Docetaxel has been associated with the development of myelotoxicity (Fumoleau, 1997) and epirubicin is also known to be haematotoxic (Ormrod et al, 1999). Therefore, the combination of these agents may be expected to produce additive haematotoxic effects. Furthermore, epirubicin produces a cumulative cardiac toxicity, especially at cumulative doses above 900 mg m−2 (Ryberg et al, 1998; Gennari et al, 1999). It has been suggested that toxicity can be reduced if different components of combination regimens are administered either alternately (Goldie et al, 1982) or sequentially (Day, 1986). A number of studies have investigated the role of alternating or sequential regimens in the treatment of MBC. Most of these trials appear to indicate no clear advantage of sequential over alternating regimens.

A randomised study comparing sequential to alternating doxorubicin and CMF therapy in the adjuvant treatment of patients with breast cancer and more than three positive axillary nodes has already been published (Bonadonna et al, 1995). The sequential regimen was shown to be significantly superior to the alternating one, in terms of both relapse rates (42% vs 28%, P=0.002) and overall survival (58% vs 44%, P=0.002). These results influenced the design of subsequent clinical studies and may explain the large number of ongoing studies that are evaluating sequential regimens in the adjuvant setting (Hudis et al, 1999; Burris, 2000; Di Leo et al, 2000). It would appear, therefore, that further evaluation of sequential and alternating regimens is necessary in MBC.

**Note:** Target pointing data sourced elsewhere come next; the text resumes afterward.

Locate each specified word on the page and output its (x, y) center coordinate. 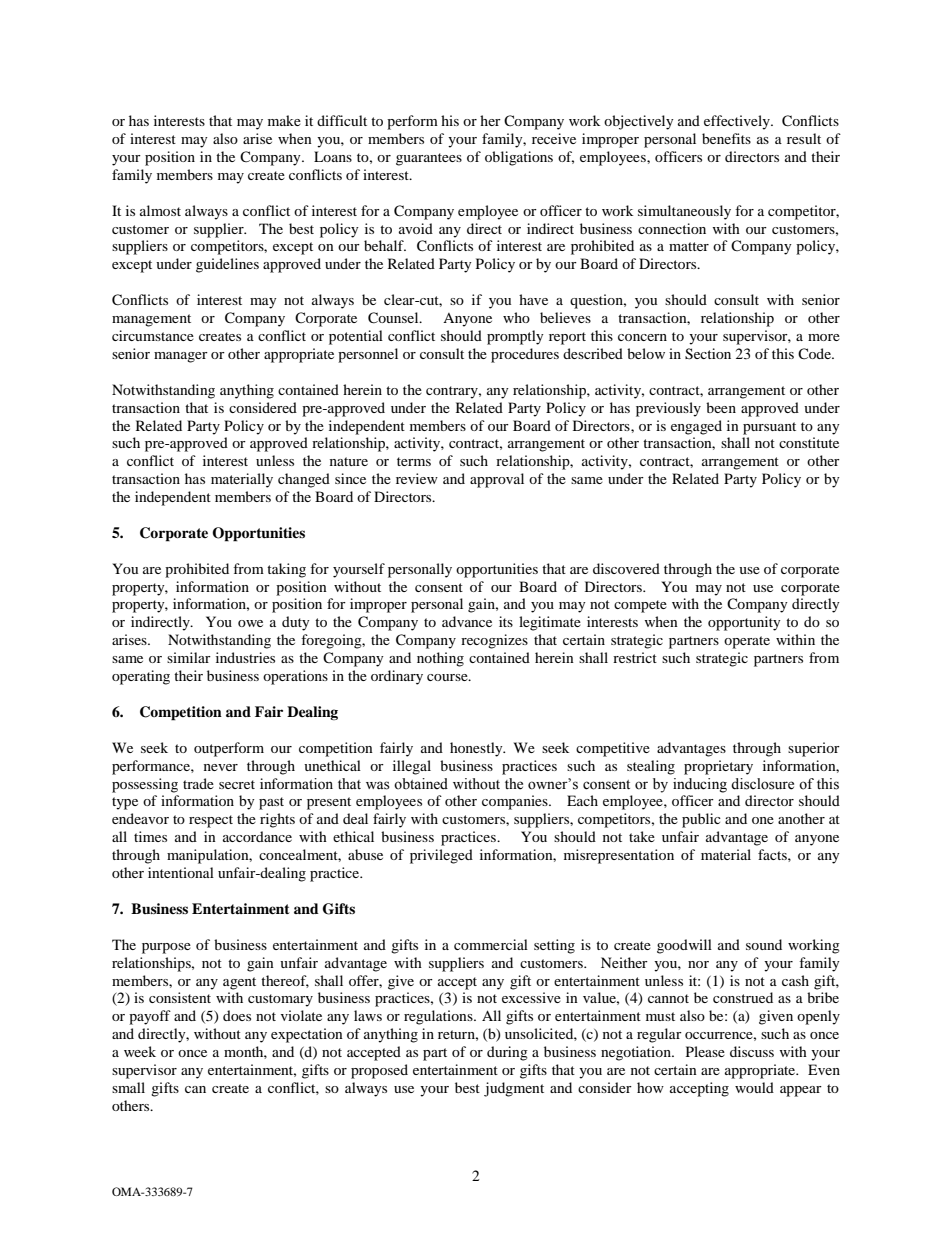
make (284, 120)
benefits (726, 138)
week (140, 1051)
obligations (519, 158)
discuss (752, 1051)
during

In the study reported here, which uses a Fleming one-stage design (Fleming, 1982), with pre-specified parameters for criteria the investigators would consider to be acceptable response rates, it is interesting to note that no statistical difference in the treatment outcome was demonstrated between the two sequential arms and the alternating regimen (P=0.110, not significant). However, the response rate was less encouraging in the SEQ F arm (52.3%) than in the other two arms (71.1% for ALT and 70.5% for SEQ T), in which docetaxel was administered first, despite a lower combined incidence of bone and liver metastases among patients in the SEQ F arm. A poor response rate to chemotherapy is generally observed in bone metastases and the efficacy of treatment is often difficult to determine at this site (Leonard et al, 1994). Furthermore, metastases in the liver are known to be less chemosensitive than those at other sites.

None of the tested schedules was clearly superior in terms of toxicity. The majority of cycles of the three regimens was administered at the planned dose-intensity and was well tolerated, with no cumulative toxicities being observed.

In conclusion, given that the aim of the present study was to evaluate the effect of adding docetaxel to the FEC regimen for the treatment of MBC, and to determine whether the use of either an alternating or a sequential schedule could alter the efficacy or cumulative toxicity of this combination, our results indicate that the addition of docetaxel to the FEC regimen is, indeed, active in MBC, and that the ALT and SEQ T regimens warrant further investigation.